健常児だとか障害児だとか関係なく、子供全体にあることだなと思います。
長男が保育園に通っている時から、周りのお母さんの話題はこういう内容でした。今もそうです。
時々、私の考えを言うこともありますが、かみ合わないまま終わります。
なんか腹が立ってくるから、‘お母さん方’とは、あたりさわりない程度の会話をするにとどめ、無理に友達を作ることはしないようになりました(笑)。

早く大人になれ、早く成長しろ、
一日も早く子どもを捨てることを、その人は求める
いつも幸せは将来にある

お母さん方は、甘えないで早く一人でできるようにさせることを、子育てとか親の役割と思っているように思われてしかたがないです。

その遊びと信頼を、
訓練や勉強にすり替えることで、
子どもが子どもとして出会う世界を狭めていることにその人は気づかない

みんな習い事でいっぱいです。学校には部活もあります。やっとできるほんの隙間を遊びの時間にしているように見えます。

§ **やること**
1. 本文の抜粋にある次の文を英語に訳してください。「時々、私の考えを言うこともありますが、かみ合わないまま終わります。」
2. 次の (a)〜(c) が本文の抜粋の内容と合っているか、それぞれ「はい」か「いいえ」で答え、決め手になる本文の言葉をそのまま引用してください。
(a) 周りのお母さんの話題は、長男が保育園に通っていた頃から変わっていない。
(b) 筆者はお母さん方と進んで友達になろうとするようになった。
(c) 筆者は、これは障害のある子どもだけに見られることだと考えている。
3. 本文の抜粋について、次の問いに短く答えてください。
(a) 筆者はお母さん方とはどの程度の会話にとどめていますか。
(b) 「いつも幸せは」どこにあるとされていますか。
(c) 習い事のほかに、学校には何があると書かれていますか。

§ **表示データ**

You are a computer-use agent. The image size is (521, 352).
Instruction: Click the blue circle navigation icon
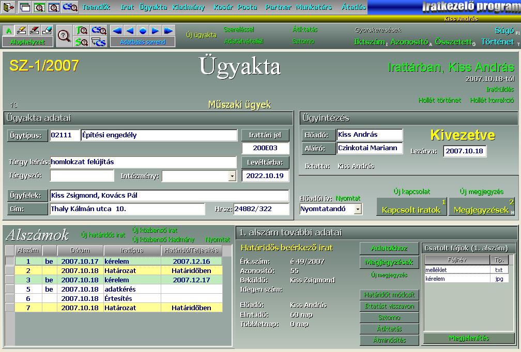point(143,31)
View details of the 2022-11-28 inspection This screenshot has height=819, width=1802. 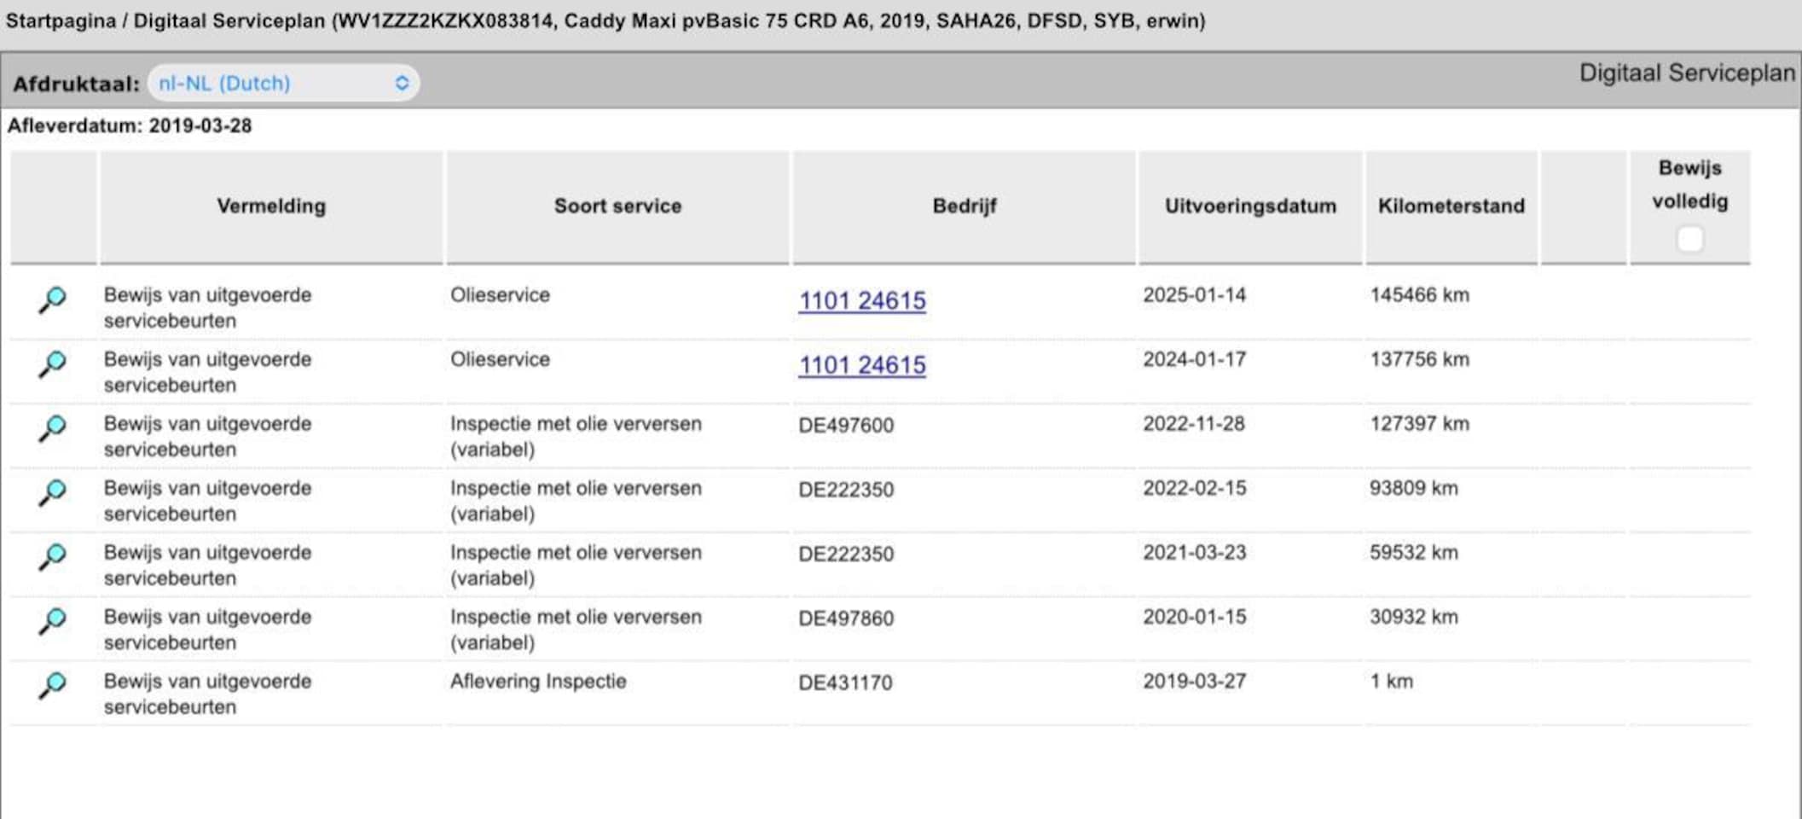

§ **こたえ**
1. Sometimes I share my own views, but the conversation ends without us ever really connecting.

2.
(a) はい：「長男が保育園に通っている時から、周りのお母さんの話題はこういう内容でした。今もそうです。」
(b) いいえ：「無理に友達を作ることはしないようになりました」
(c) いいえ：「健常児だとか障害児だとか関係なく、子供全体にあることだなと思います。」

3.
(a) あたりさわりない程度
(b) 将来
(c) 部活